Start of Source data

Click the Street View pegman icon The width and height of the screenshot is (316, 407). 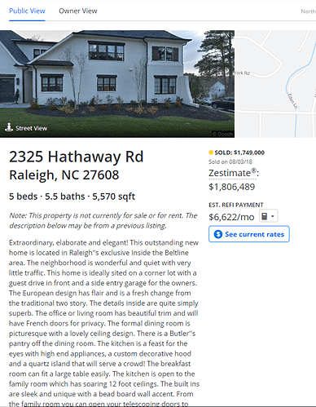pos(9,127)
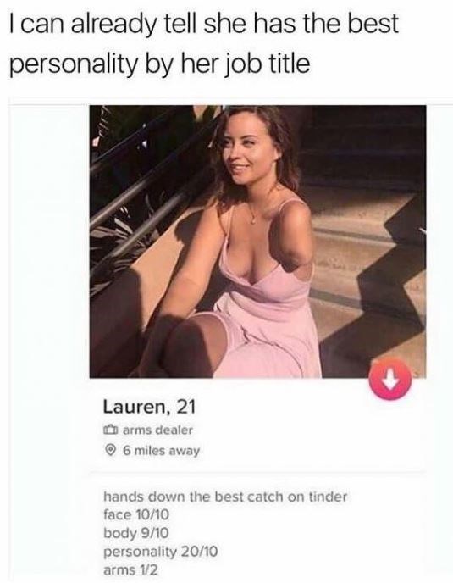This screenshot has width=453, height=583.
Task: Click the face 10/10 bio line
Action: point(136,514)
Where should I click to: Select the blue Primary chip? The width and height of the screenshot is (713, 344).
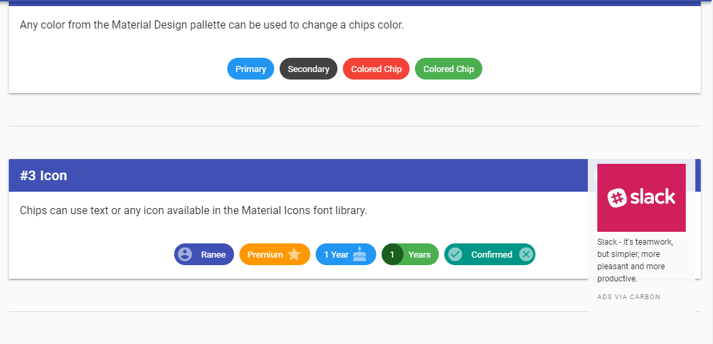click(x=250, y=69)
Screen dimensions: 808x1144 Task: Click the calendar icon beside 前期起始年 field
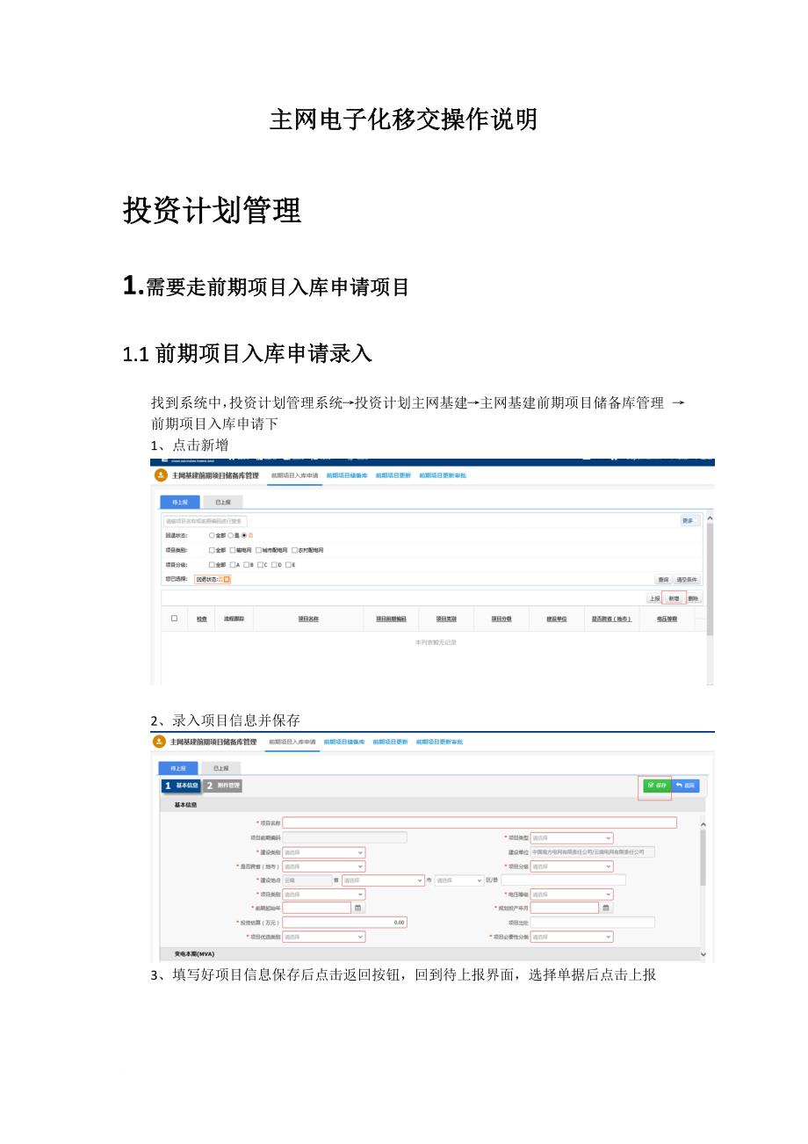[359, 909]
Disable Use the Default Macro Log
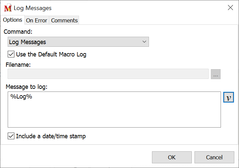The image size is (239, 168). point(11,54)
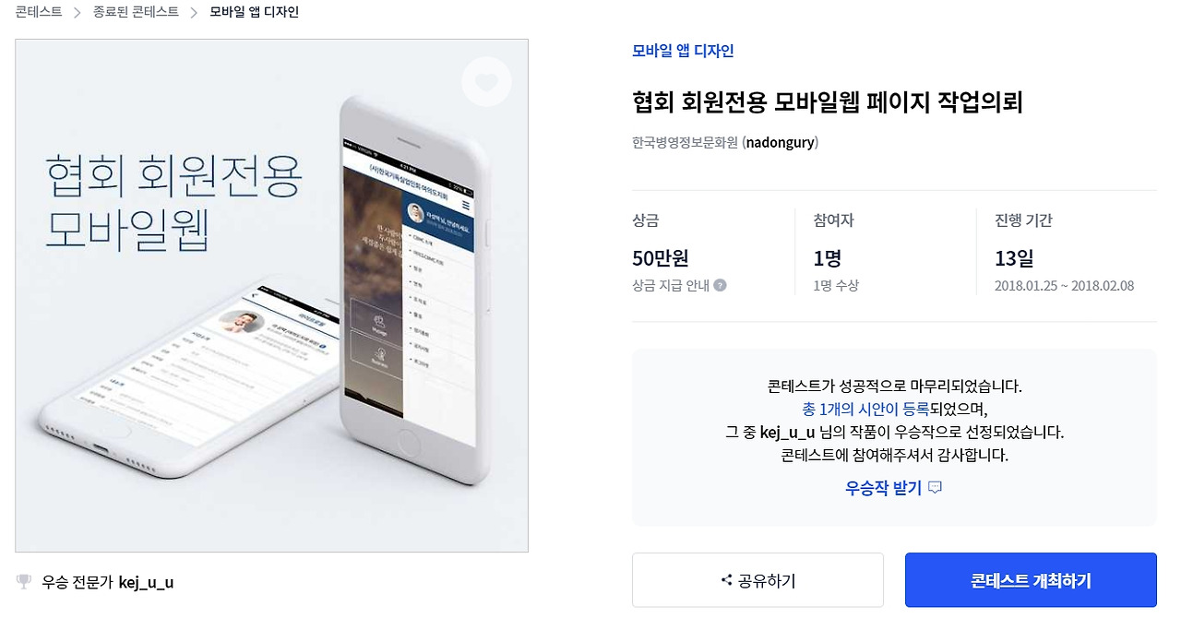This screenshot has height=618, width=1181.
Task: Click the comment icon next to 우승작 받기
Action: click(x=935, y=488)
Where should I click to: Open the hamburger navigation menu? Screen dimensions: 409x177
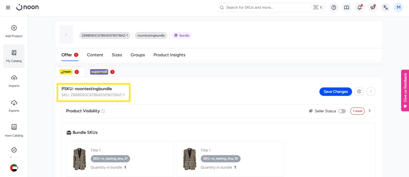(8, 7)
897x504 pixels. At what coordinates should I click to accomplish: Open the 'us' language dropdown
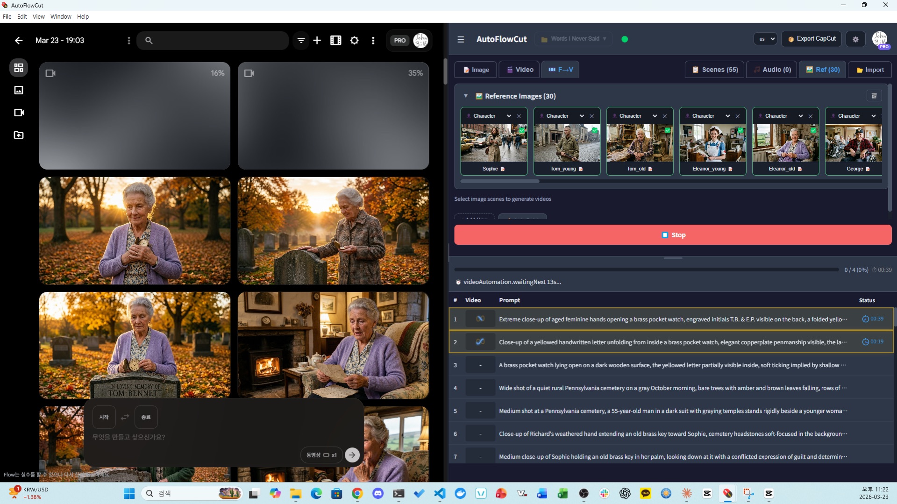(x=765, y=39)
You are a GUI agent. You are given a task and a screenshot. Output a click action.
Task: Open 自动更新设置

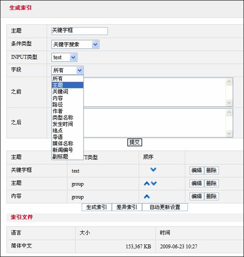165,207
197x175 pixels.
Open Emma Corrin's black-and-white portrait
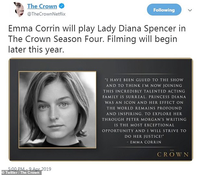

End of Source data

What is being asked: Retype exactly the lines above, starting at the line containing "You are a GUI" and ending with the last line, both included; leave out the pictures.

Final answer:
You are a GUI agent. You are given a task and a screenshot. Output a click action.
Task: Open 自动更新设置

165,207
197x175 pixels.
Open Emma Corrin's black-and-white portrait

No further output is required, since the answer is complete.